## DIRECTIONS FOR THIS TASK:
Please output exactly the lines that run from the line with "Where should I click to: Click the gold" through the final line of the data, inclusive, and nothing more.

═════ INPUT DATA ═════

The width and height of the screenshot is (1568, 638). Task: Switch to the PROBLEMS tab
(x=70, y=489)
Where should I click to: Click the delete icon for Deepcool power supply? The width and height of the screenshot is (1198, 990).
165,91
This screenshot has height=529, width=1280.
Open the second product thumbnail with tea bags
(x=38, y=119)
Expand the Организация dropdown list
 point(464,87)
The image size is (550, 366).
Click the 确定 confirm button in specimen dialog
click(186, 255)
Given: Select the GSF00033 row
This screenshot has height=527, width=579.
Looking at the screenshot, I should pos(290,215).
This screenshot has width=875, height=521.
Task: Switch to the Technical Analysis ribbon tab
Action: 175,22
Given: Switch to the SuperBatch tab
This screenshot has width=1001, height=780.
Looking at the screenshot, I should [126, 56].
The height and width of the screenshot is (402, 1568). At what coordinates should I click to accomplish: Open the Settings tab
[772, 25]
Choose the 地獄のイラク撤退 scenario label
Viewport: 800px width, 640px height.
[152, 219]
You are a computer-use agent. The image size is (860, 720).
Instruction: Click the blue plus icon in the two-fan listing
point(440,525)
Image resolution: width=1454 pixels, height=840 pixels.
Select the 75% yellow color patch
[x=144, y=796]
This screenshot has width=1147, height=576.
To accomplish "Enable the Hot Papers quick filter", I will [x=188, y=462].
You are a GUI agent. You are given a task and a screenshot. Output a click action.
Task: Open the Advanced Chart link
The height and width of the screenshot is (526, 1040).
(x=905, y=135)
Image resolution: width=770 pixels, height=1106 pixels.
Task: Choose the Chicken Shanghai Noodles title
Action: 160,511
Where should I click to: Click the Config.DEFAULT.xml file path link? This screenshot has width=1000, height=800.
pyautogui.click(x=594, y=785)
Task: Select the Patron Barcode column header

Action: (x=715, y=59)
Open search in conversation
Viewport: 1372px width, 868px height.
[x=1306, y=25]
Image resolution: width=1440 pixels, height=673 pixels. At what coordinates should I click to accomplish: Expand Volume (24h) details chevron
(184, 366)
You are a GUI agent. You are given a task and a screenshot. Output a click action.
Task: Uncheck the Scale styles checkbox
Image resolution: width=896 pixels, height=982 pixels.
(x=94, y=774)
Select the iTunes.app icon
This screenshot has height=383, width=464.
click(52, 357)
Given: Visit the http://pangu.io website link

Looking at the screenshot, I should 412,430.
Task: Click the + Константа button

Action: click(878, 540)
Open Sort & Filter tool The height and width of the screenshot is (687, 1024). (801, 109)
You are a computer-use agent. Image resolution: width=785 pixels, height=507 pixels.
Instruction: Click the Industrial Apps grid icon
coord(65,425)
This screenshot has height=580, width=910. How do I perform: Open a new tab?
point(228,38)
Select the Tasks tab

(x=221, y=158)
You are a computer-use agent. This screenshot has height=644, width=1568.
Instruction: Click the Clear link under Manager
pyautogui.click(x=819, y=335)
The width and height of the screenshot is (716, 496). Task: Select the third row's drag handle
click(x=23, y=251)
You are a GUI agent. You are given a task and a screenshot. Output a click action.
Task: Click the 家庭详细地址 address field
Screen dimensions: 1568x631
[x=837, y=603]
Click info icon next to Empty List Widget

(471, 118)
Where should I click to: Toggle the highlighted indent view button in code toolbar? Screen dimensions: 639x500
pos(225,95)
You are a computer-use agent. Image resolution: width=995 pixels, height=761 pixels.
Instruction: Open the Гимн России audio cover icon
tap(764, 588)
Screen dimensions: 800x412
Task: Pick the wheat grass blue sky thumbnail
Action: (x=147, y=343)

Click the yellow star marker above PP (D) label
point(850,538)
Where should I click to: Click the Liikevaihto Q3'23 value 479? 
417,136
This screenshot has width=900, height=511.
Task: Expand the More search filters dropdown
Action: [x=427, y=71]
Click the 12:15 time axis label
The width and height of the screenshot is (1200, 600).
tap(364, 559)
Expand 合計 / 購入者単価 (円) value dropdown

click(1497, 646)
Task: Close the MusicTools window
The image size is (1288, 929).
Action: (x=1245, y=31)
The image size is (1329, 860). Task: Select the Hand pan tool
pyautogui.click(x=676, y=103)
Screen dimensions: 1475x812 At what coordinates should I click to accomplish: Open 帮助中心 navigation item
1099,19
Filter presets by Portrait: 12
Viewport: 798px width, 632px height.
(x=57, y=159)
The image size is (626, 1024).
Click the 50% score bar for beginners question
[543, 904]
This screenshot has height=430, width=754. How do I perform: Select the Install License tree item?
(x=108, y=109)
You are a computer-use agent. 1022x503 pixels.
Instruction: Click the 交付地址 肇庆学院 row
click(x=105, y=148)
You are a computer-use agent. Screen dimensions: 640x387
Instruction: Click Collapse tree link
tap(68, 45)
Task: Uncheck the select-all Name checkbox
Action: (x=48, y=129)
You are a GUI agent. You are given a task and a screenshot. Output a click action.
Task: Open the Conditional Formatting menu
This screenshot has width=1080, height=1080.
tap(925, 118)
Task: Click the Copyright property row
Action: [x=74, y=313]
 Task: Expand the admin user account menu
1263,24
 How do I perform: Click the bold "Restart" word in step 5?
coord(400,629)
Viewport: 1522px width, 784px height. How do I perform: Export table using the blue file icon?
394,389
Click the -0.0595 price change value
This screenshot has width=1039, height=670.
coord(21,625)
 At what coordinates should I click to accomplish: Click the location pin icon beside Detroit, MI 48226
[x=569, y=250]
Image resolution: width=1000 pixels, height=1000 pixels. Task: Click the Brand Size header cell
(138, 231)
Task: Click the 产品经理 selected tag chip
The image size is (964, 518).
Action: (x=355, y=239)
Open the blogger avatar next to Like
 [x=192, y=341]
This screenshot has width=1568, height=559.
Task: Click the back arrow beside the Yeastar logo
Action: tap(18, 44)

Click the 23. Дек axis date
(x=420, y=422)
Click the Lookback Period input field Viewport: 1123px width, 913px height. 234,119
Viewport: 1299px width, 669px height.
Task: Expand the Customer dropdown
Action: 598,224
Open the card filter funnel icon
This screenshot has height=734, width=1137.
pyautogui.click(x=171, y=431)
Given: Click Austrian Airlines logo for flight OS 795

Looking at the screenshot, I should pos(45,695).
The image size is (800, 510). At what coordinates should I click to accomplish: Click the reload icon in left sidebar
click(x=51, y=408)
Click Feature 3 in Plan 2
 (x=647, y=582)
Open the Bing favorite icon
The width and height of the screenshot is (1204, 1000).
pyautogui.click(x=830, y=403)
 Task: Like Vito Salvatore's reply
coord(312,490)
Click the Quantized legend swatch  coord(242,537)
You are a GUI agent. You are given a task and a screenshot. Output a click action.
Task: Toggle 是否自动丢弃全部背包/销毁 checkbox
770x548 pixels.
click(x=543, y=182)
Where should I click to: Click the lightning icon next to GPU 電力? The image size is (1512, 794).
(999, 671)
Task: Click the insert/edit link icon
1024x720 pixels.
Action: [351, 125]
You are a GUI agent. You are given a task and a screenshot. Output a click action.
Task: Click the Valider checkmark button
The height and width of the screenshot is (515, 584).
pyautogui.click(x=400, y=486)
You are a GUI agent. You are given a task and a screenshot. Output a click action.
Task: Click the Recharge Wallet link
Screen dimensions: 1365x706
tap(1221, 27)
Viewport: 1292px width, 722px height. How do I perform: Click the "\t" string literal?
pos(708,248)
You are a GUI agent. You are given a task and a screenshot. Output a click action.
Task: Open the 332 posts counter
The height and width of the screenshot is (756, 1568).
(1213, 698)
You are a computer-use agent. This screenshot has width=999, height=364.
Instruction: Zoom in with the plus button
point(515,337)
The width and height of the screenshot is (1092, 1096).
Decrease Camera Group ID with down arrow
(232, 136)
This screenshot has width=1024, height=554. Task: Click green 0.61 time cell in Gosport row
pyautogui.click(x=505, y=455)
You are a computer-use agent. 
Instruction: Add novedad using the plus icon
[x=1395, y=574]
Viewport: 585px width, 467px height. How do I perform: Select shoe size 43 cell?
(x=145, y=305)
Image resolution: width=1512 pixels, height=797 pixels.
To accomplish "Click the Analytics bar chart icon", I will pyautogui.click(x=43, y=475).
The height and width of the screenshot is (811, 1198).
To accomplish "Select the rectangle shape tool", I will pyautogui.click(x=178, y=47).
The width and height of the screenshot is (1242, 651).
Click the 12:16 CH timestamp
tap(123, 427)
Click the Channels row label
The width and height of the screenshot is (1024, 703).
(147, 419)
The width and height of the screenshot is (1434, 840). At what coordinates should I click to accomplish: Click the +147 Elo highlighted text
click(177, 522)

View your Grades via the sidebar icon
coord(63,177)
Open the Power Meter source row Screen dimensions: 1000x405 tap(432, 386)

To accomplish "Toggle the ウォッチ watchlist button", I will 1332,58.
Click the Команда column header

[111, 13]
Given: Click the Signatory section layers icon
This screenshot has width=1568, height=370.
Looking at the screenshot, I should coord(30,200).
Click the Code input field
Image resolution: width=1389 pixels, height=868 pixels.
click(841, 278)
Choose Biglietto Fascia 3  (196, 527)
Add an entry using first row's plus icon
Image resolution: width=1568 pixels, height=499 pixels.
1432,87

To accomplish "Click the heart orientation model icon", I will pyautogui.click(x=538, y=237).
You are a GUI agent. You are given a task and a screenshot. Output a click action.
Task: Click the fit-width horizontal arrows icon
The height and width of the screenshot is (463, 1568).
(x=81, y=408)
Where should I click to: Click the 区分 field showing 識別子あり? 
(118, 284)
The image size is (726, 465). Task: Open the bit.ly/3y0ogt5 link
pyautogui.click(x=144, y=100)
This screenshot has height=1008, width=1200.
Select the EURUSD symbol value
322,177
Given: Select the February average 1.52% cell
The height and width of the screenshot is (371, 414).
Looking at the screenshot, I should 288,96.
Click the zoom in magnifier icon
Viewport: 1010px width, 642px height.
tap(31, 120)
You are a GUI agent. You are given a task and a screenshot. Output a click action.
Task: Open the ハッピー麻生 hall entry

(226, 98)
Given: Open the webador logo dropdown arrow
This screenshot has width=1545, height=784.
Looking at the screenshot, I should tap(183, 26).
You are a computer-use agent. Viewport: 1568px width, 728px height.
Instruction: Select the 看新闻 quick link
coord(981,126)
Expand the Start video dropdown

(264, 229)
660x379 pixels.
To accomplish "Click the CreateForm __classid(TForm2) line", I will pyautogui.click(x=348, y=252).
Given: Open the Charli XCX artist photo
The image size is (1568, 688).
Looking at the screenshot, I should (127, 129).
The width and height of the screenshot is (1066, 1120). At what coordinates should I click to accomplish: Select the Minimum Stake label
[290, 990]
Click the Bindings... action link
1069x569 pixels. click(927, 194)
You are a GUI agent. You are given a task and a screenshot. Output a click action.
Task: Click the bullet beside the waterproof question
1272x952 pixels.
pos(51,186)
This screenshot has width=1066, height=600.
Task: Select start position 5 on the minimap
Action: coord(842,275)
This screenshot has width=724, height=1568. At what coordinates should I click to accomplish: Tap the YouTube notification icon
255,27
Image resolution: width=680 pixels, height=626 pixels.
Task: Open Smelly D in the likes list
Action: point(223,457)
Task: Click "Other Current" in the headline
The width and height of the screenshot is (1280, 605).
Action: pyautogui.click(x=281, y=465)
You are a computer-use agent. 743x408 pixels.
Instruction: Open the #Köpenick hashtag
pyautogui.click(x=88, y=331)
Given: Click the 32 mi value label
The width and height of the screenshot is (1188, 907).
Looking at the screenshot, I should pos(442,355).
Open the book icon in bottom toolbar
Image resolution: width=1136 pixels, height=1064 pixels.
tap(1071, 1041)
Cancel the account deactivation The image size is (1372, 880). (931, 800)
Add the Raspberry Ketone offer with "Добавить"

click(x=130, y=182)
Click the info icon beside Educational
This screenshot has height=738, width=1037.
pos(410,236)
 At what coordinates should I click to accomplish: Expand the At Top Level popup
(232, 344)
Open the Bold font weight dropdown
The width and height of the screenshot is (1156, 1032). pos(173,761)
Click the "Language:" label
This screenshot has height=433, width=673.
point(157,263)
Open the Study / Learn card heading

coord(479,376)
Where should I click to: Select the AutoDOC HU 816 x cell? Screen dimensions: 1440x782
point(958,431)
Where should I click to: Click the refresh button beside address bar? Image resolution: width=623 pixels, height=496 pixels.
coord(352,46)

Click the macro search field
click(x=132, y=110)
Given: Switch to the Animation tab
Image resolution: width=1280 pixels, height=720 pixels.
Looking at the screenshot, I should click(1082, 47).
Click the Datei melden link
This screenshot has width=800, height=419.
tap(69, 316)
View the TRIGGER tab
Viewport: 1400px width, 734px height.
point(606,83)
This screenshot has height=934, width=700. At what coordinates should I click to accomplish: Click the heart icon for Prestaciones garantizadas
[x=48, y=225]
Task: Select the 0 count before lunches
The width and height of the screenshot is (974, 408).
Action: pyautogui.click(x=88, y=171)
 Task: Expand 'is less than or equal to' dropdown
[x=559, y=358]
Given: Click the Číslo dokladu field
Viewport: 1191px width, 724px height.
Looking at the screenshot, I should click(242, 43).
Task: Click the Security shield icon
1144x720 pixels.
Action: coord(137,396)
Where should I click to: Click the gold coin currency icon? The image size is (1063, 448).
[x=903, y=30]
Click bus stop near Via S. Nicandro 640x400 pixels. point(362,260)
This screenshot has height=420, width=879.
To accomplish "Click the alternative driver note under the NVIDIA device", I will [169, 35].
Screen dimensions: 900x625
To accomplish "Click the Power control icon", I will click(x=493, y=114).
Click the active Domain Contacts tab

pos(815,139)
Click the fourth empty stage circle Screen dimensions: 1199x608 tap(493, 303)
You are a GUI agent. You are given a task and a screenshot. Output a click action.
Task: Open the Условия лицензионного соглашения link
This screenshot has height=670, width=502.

═════

## ANSWER:
Where should I click to: Click the gold coin currency icon? The image size is (1063, 448).
[x=903, y=30]
Click bus stop near Via S. Nicandro 640x400 pixels. point(362,260)
This screenshot has height=420, width=879.
To accomplish "Click the alternative driver note under the NVIDIA device", I will [169, 35].
Screen dimensions: 900x625
To accomplish "Click the Power control icon", I will click(x=493, y=114).
Click the active Domain Contacts tab

pos(815,139)
Click the fourth empty stage circle Screen dimensions: 1199x608 tap(493, 303)
You are a GUI agent. You are given a task and a screenshot. Output a click action.
Task: Open the Условия лицензионного соглашения link
This screenshot has height=670, width=502.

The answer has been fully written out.